Heute sind Whistleblower oft positiv besetzt, aber auch als Denunzianten betrachtet.
Die Formalisierung des EU-Rechts durch die neue Richtlinie und deren Umsetzung in nationalem Recht bringt einen hohen Aufwand, aber auch Kritik, da es eine Hilfspolizisten-Mentalität fördern kann. Bisher sind keine relevanten Missstände aufgedeckt worden, obwohl es Ausnahmen wie Edward Snowden gibt. Die Regelung bleibt umstritten.

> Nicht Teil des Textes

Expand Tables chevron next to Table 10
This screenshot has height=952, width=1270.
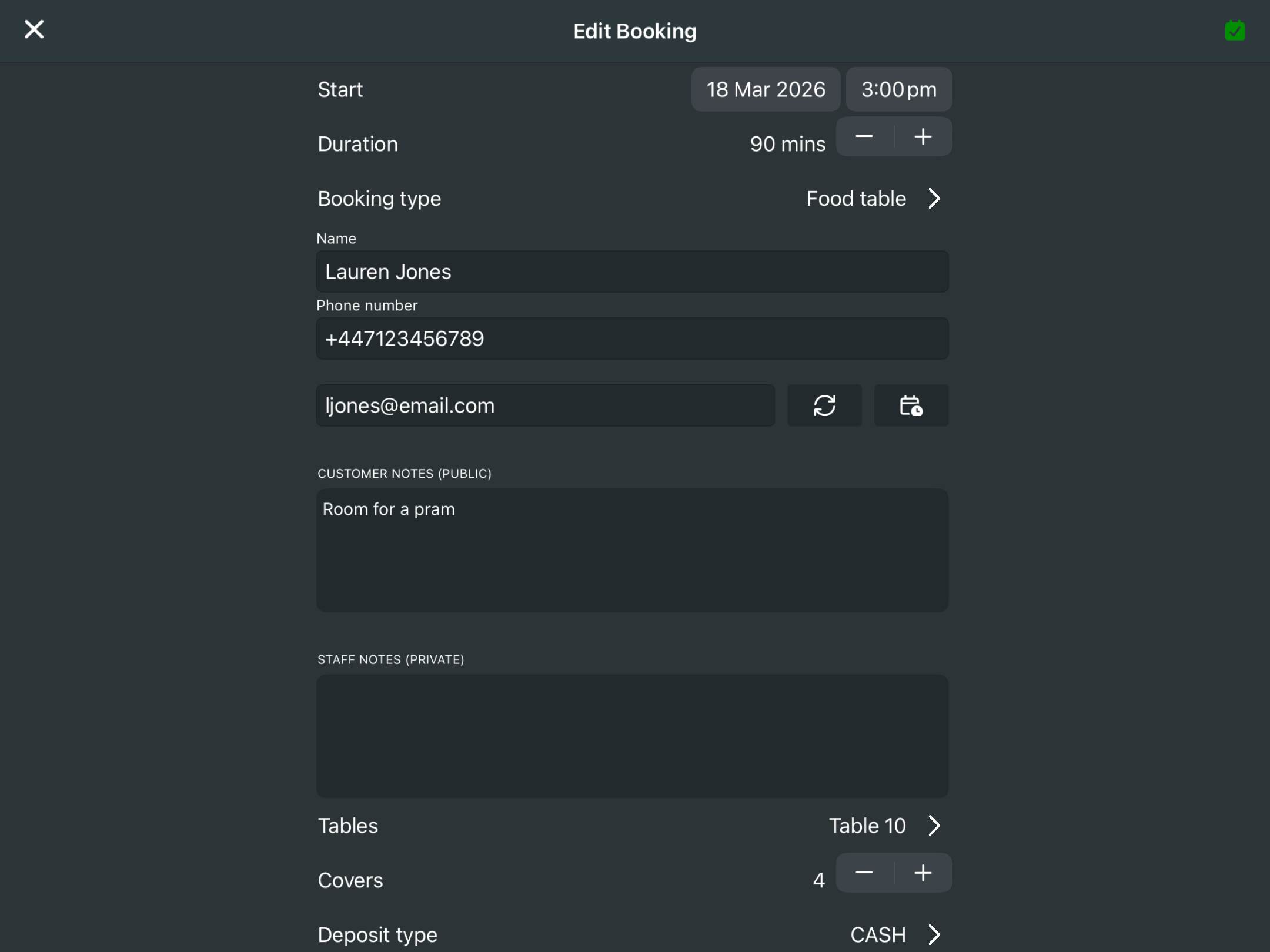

Investitionen in die neuen Vorgaben sind zudem unumgänglich, da sie Kosten verursachen werden. Organisationen müssen digitale Plattformen für Meldungen einrichten, diese bearbeiten und juristische Unterstützung bei der Compliance erhalten. In den Folgejahren muss die Software und die Abläufe optimiert werden. Es muss noch entschieden werden, wer die rechtliche Würdigung solcher Meldungen treffen wird. Die juristische Einordnung ist ebenfalls noch offen. Das Hinweisgeberschutzgesetz kann aber auch positive Auswirkungen auf die Unternehmenskultur haben, indem es das Miteinander und den Umgang mit Fehlern verbessert.

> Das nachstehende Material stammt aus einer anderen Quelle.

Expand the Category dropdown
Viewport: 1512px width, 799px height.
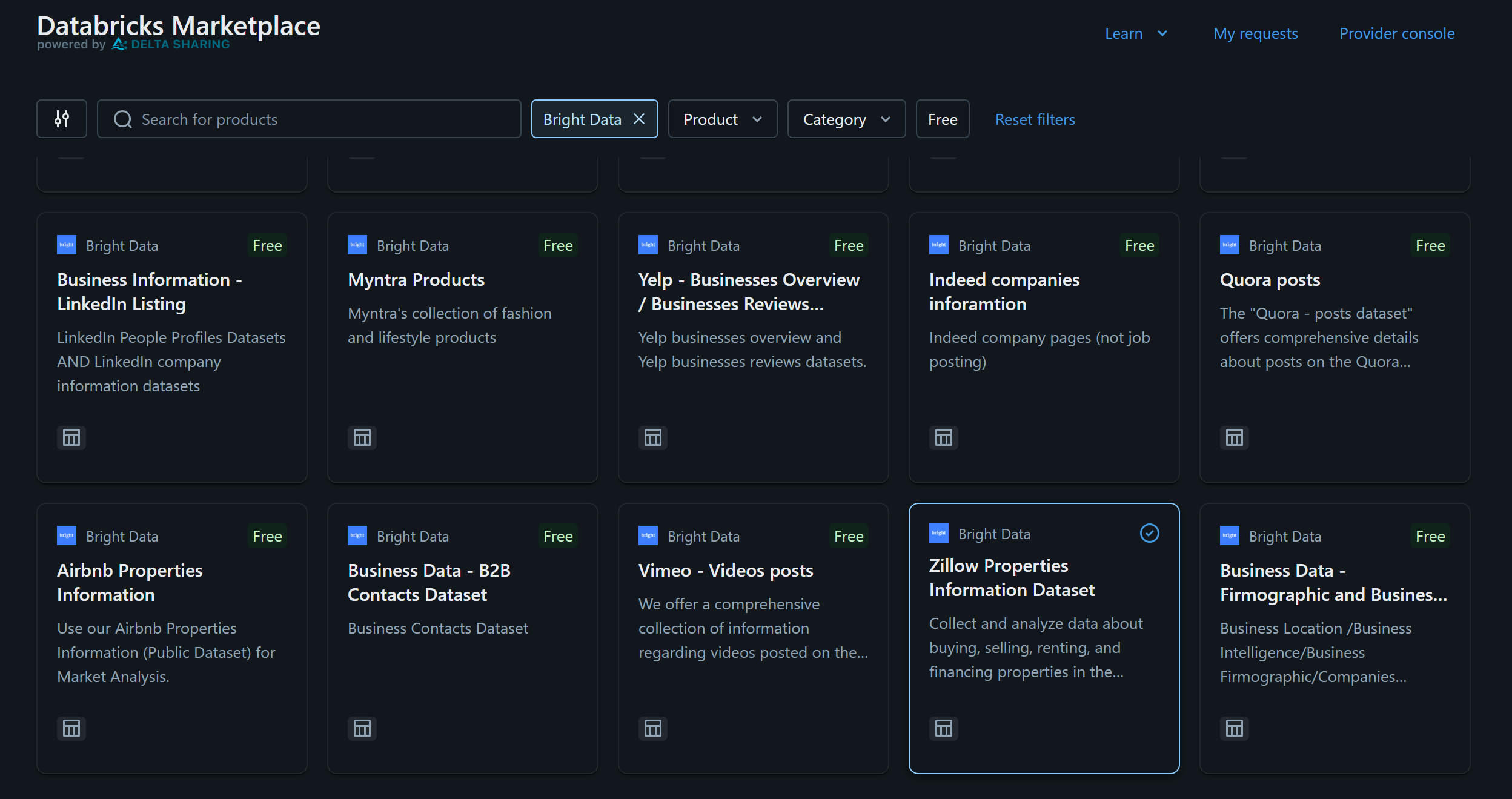[846, 119]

Die EU-Richtlinie zum Schutz von Hinweisgebern wurde im Jahr 2019 verabschiedet, um Korruption auf EU-Ebene aufzudecken sowie Finanzdienstleistungen, Produktsicherheit und Terrorbekämpfung einzubeziehen. Nationale Gesetze müssen diese Richtlinie umsetzen. In Deutschland soll das Hinweisgeberschutzgesetz im Mai 2023 in Kraft treten und für alle Unternehmen mit mindestens 50 Mitarbeitenden vorschreiben, wie Meldungen von Missständen zu handhaben sind. Obwohl es Kritik gibt, herrscht in mehreren Parteien Konsens, dass ein solches Gesetz notwendig ist.